Since Maciej’s emotions form the roots of his art, his body of work is extremely diverse. “Sometimes I just create for pure entertainment, but on another day, I can strongly feel that I need to address a certain, serious topic,” he says.

As for his style, Maciej’s work is a distinctive and eclectic synthesis of comic books, CGI-animations, retro sci-fi art, and baroque paintings. Ultimately, style is a means to an end for Maciej. “My main goal is to have fun while creating visual arts,” he explains. “Being able to actually play around is what I love most about making autonomous work.”

Maciej’s day job continues to shape his skills and allows him to evolve as an artist. Working with other artisans has given him invaluable insight, which he incorporates into his personal work. “I am learning a lot by working with highly skilled professionals, artists, and directors. It is incredible to be able to witness how others make visual effects for movies, TV shows, or game cinematics. It definitely helps my own artistic practice evolve faster.”

However, until 2020, Maciej never imagined that his personal, “autonomous” work could be valuable. Creating art and sharing it online was just a hobby, and the things that he produced were very different from “a painting in a gallery.” This changed when he began to support his friend Dutchtide’s Midnight Breeze project, a series of 130 anime-style dreamscapes that has since traded almost 4,000 eth in volume.

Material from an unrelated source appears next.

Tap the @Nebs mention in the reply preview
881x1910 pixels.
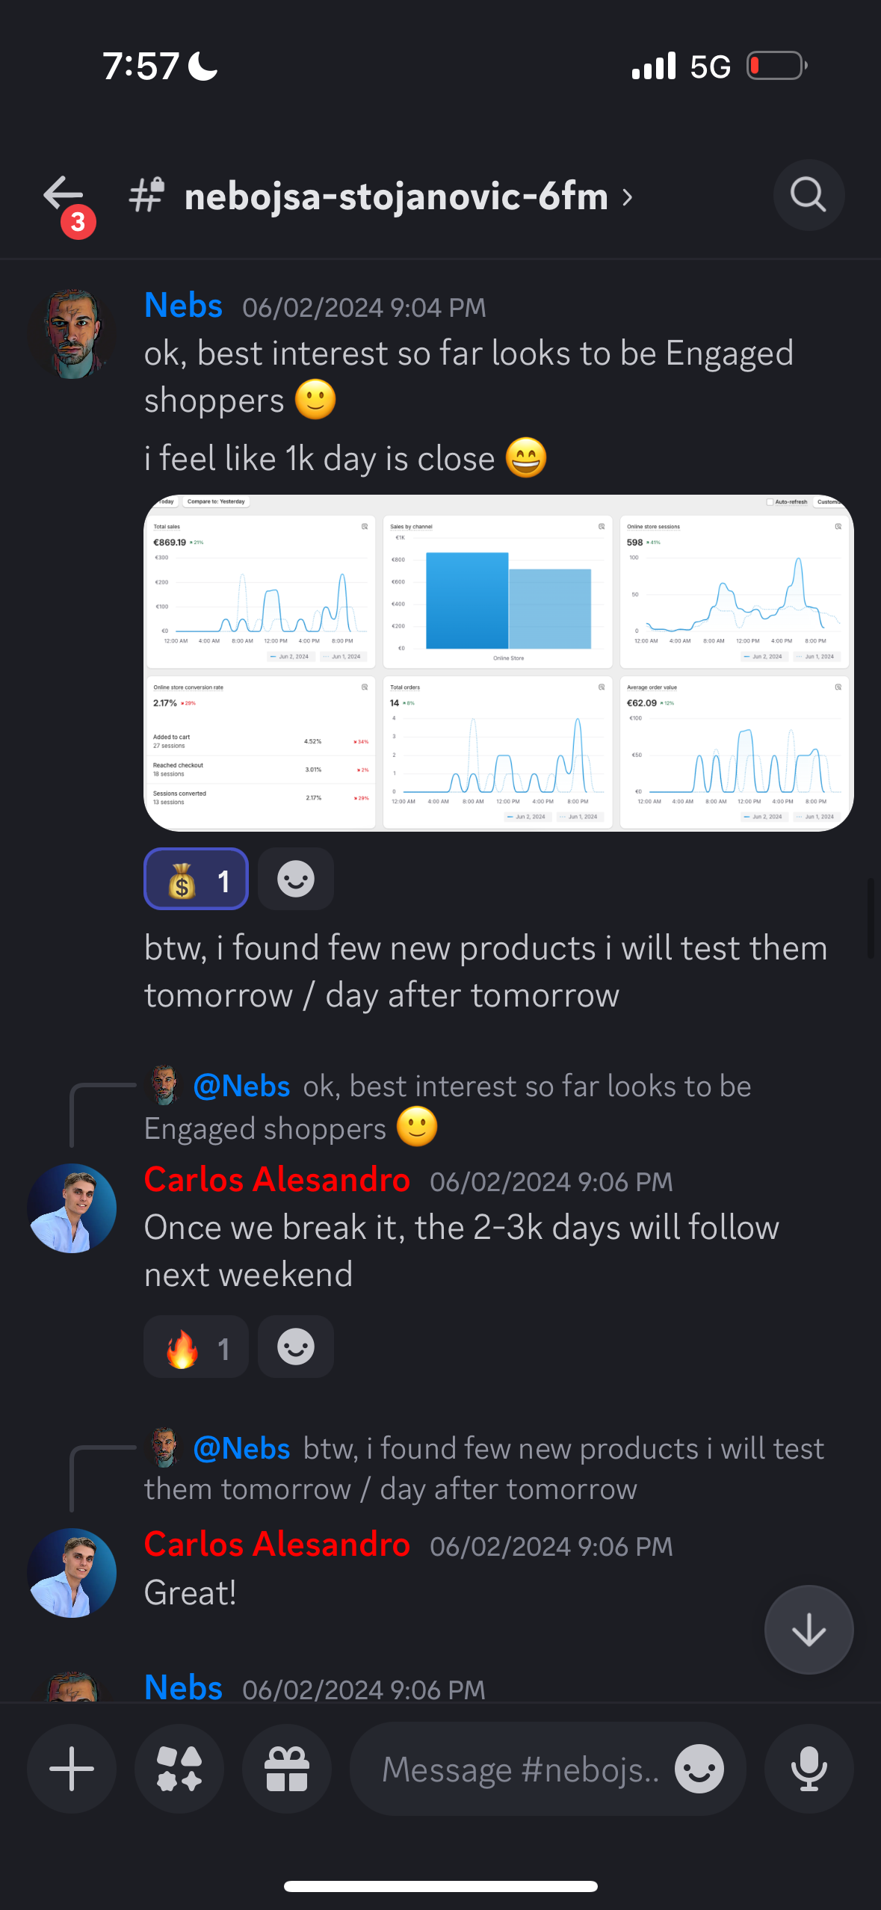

After this noteworthy introduction to NFTs, Maciej’s web3 journey took off properly, with his work getting picked up quickly by collectors such as Norcal, Artifaction, and Dave Krugman. Maciej began minting his work with zero followers on Twitter, and without busying himself with any marketing.

His fanbase gathered themselves organically, which, for Maciej, is even more of an incentive to continue creating. “My goal is to repeatedly surprise and amaze my collectors with new and original ideas,” he says.

Drawing inspiration from the broad scope of his emotions, as well as the things that he encounters in his daily life, the creative process comes naturally to Maciej. “I strongly believe that visual artists are great observers and can make visual connections between a lot of things that are often not obvious. I try to give an outside perspective to my viewer,” he explains.

“Creating 3D animations is a way to express the emotions that I want to get out of my system.”

— Maciej Drabik

For Maciej, each of his creations are uniquely valuable. “I have a sentiment for every artwork I have ever created,” he shares. “They are like pages in an old calendar and remind me of how I felt and where I was at a certain moment in my life.”

One work in particular holds a particular importance for Maciej, however: his Death Loop collection, a series of three animated, looped artworks, showing the recurrences in which those who battle with addiction are trapped.

“I rediscovered the pure joy of creativity.”

— Maciej Drabik

“I made this series during my own rehab process and have been brutally honest in the animations,” Maciej discloses. “It shows my own struggles while working on the issues I had. Making this collection helped me to say farewell to substance abuse, and hopefully it can help others as well.”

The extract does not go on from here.